• Entries on target coordinates:
···
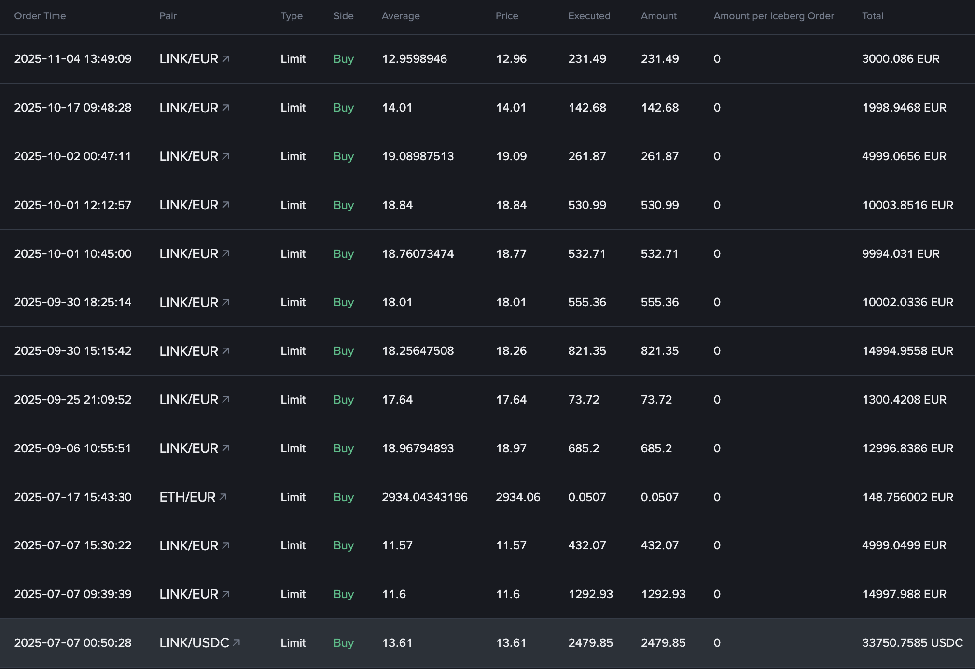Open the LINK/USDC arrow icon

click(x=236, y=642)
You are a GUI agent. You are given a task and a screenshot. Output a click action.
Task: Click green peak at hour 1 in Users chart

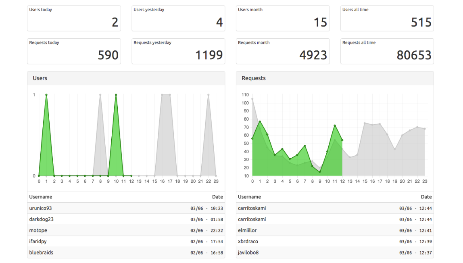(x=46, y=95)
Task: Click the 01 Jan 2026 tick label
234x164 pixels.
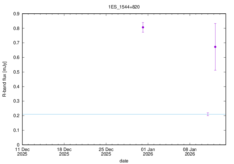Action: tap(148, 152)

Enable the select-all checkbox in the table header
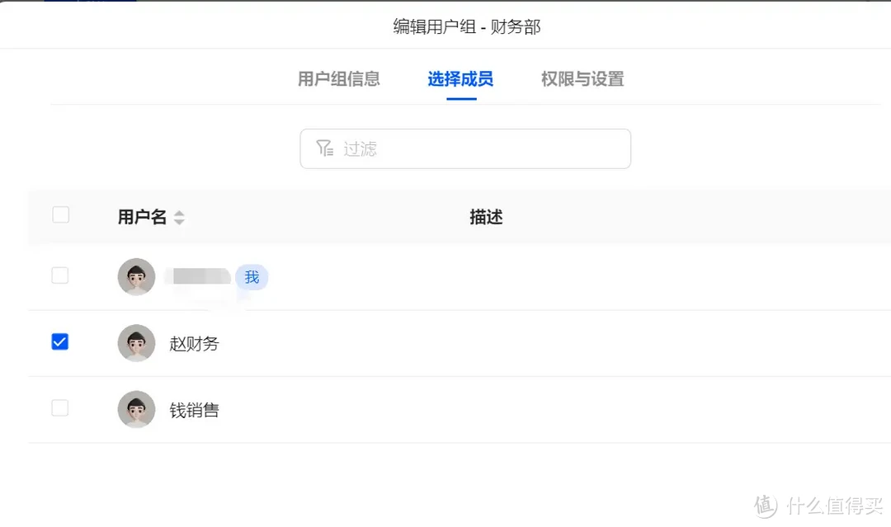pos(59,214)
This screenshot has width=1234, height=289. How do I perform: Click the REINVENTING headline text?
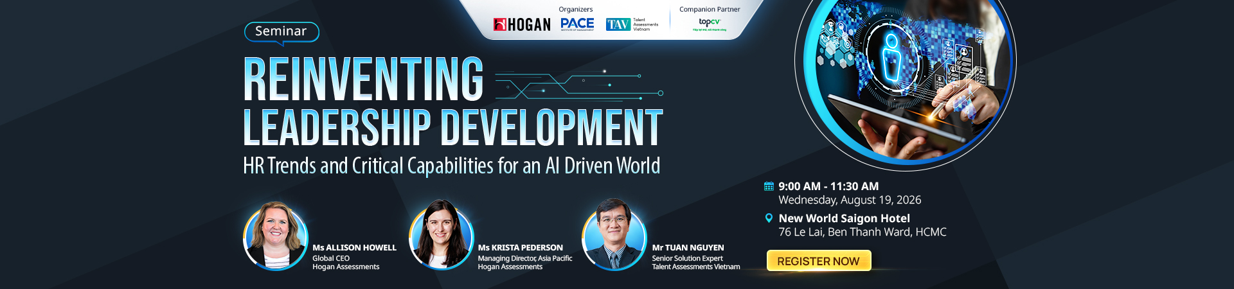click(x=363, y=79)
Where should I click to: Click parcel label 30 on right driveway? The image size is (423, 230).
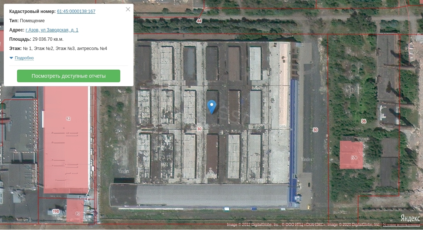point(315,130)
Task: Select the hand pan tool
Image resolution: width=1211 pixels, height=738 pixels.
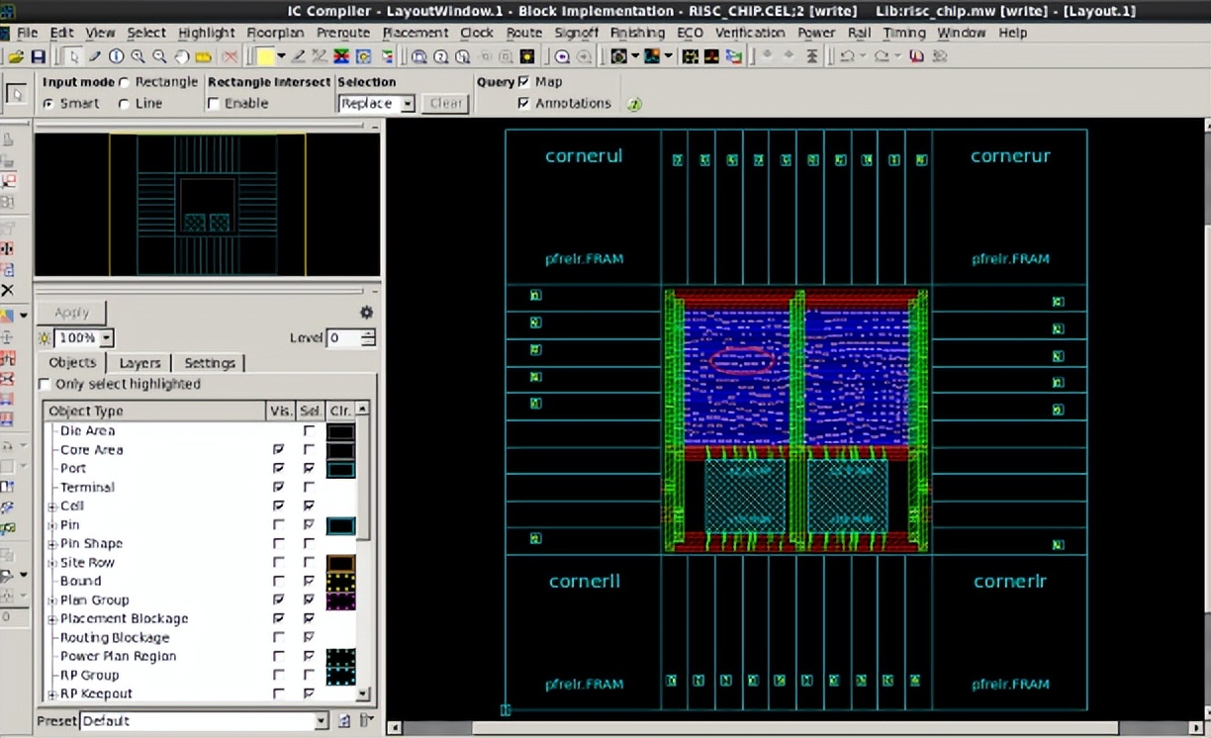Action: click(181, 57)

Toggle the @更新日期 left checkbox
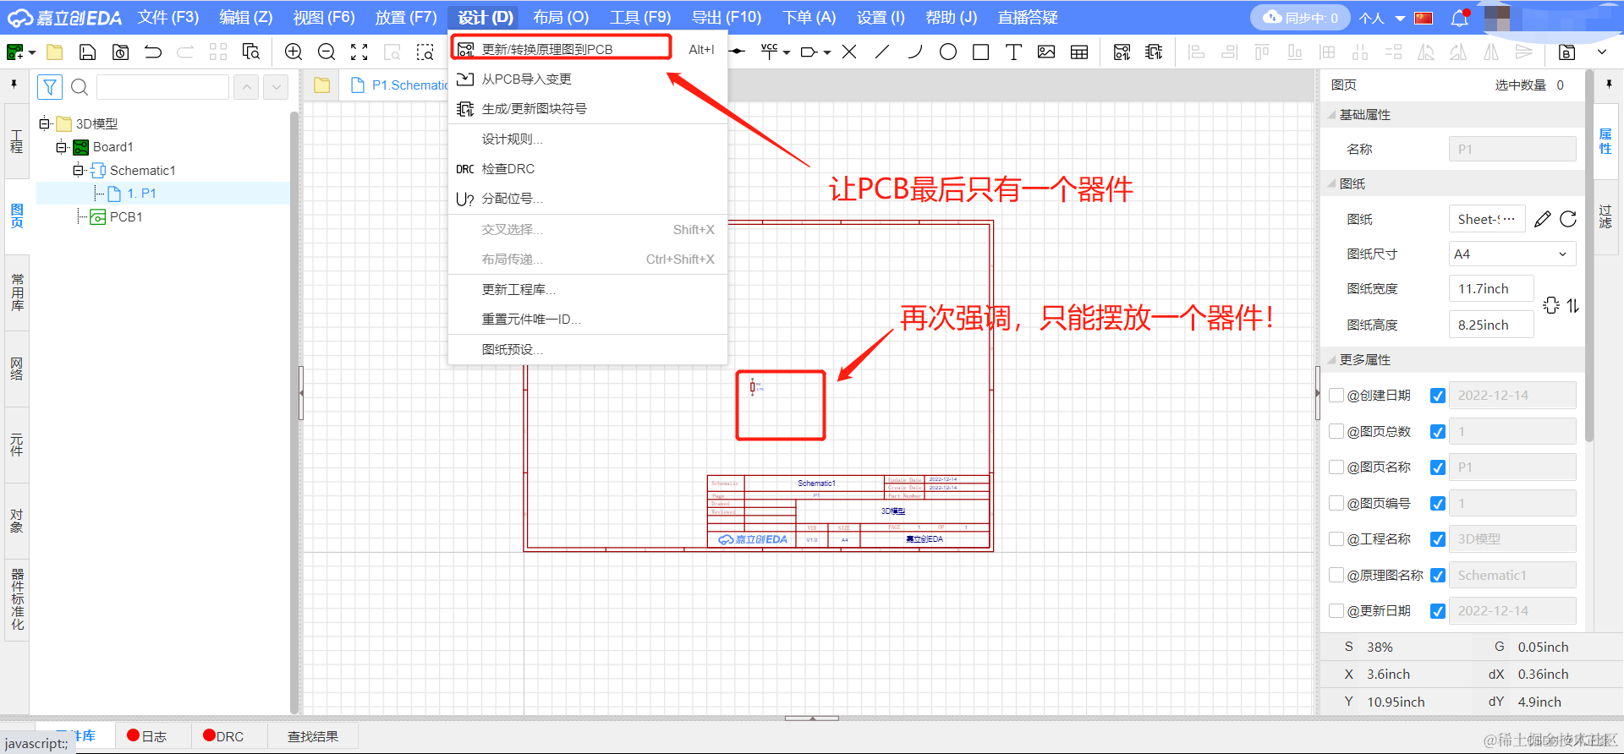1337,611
···
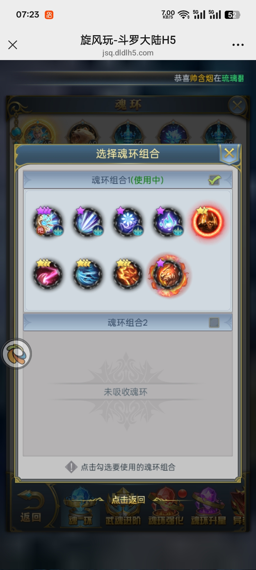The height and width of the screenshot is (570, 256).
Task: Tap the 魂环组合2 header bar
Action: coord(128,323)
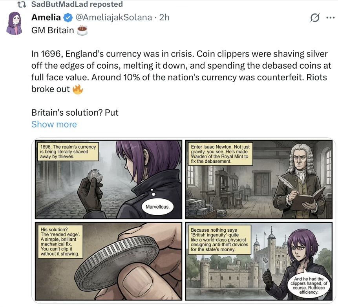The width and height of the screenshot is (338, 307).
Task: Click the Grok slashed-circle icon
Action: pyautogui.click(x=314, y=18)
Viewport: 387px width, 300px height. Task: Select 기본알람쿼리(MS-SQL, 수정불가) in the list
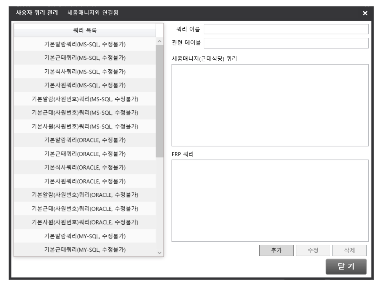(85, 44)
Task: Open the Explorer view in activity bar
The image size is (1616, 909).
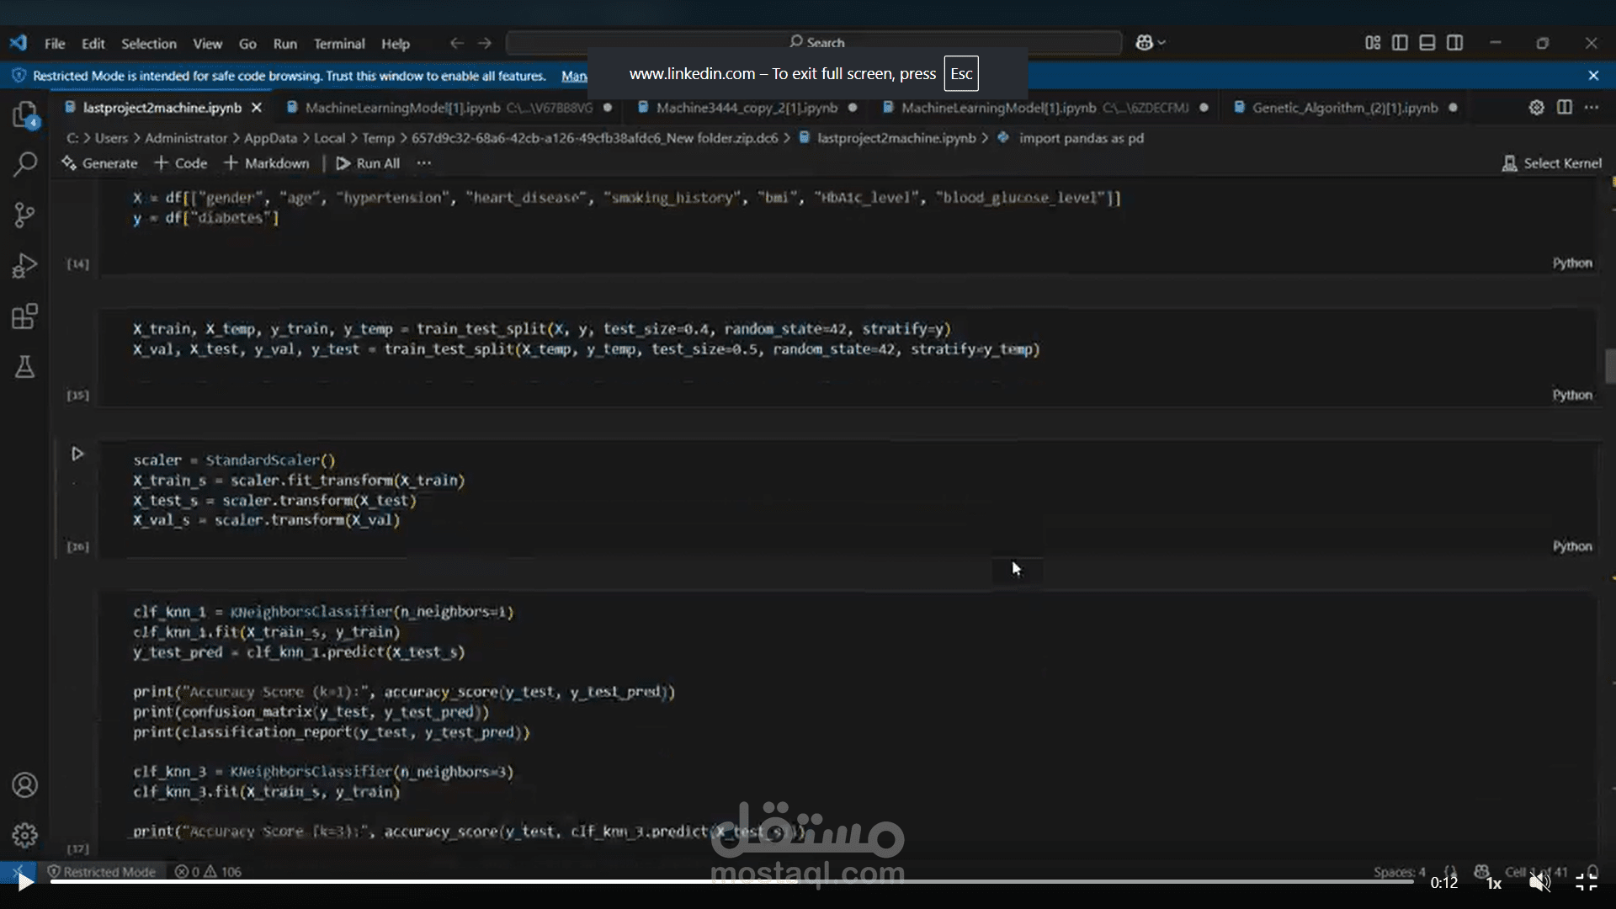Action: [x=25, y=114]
···
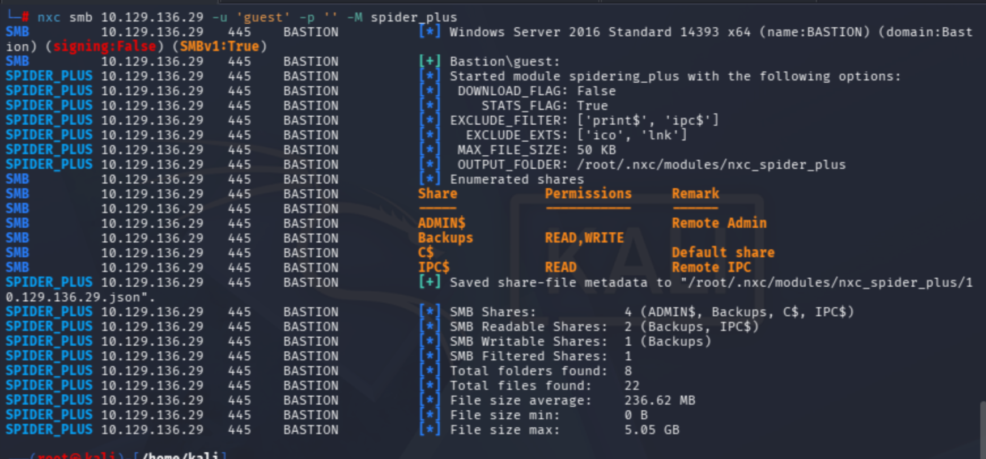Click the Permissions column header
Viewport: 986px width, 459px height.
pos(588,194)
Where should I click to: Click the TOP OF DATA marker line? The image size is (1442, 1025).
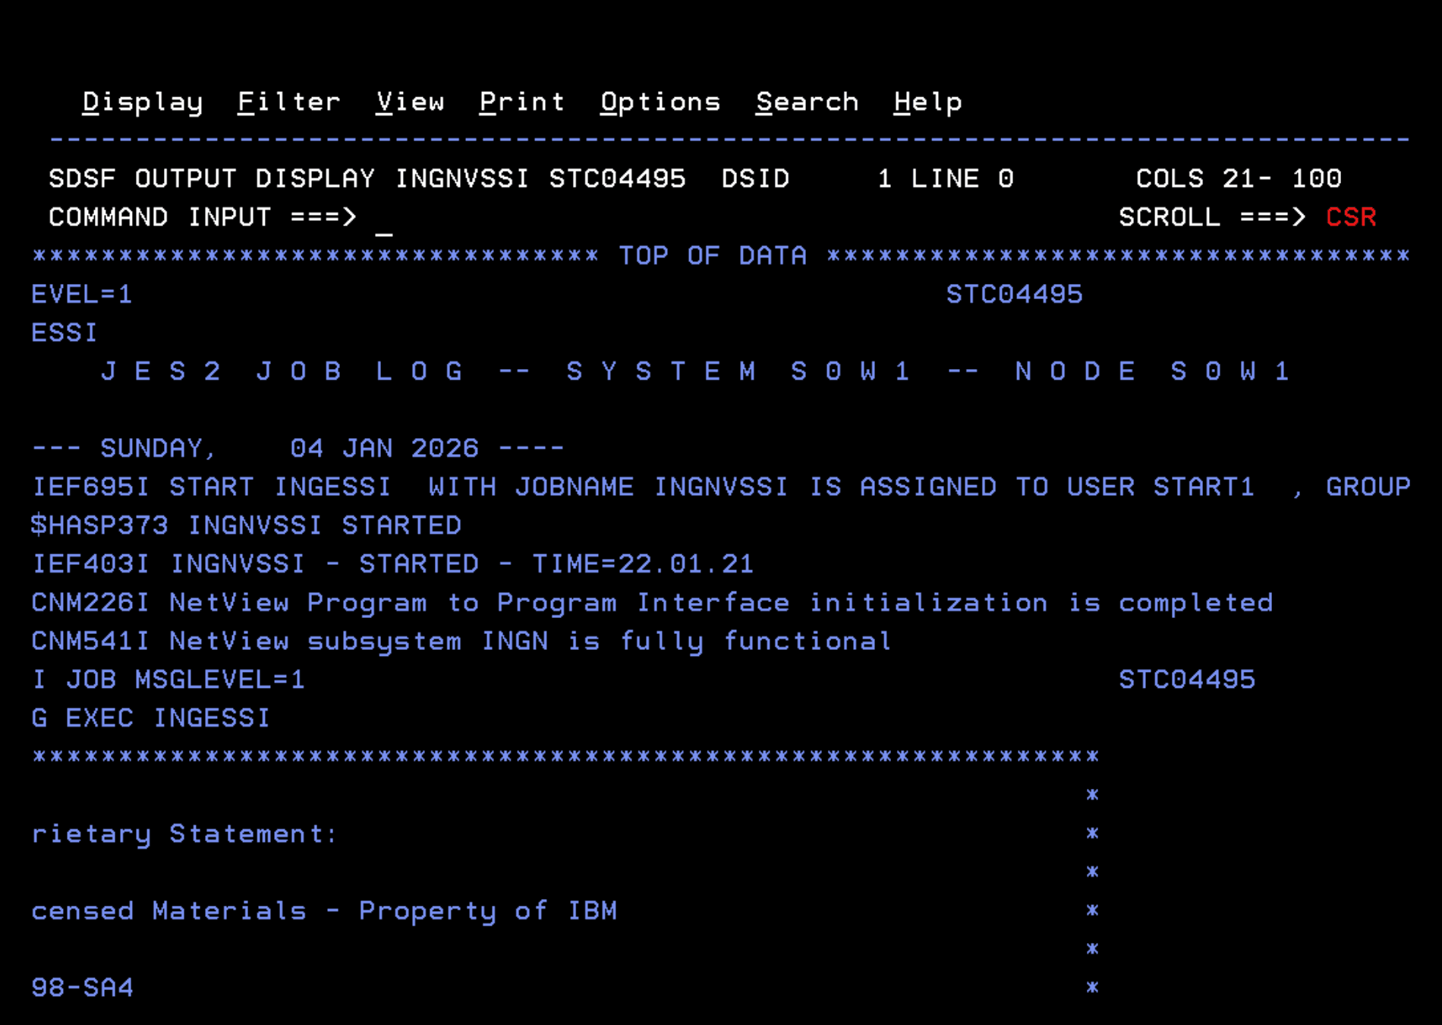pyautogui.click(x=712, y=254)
···
• WHAT IS BEING ASKED:
Return the lines from the line with "Where should I click to: Click the" to the line with "pyautogui.click(x=712, y=254)" unchanged, and omit the pictures.

• ANSWER TO THE TASK:
Where should I click to: Click the TOP OF DATA marker line? The image size is (1442, 1025).
pyautogui.click(x=712, y=254)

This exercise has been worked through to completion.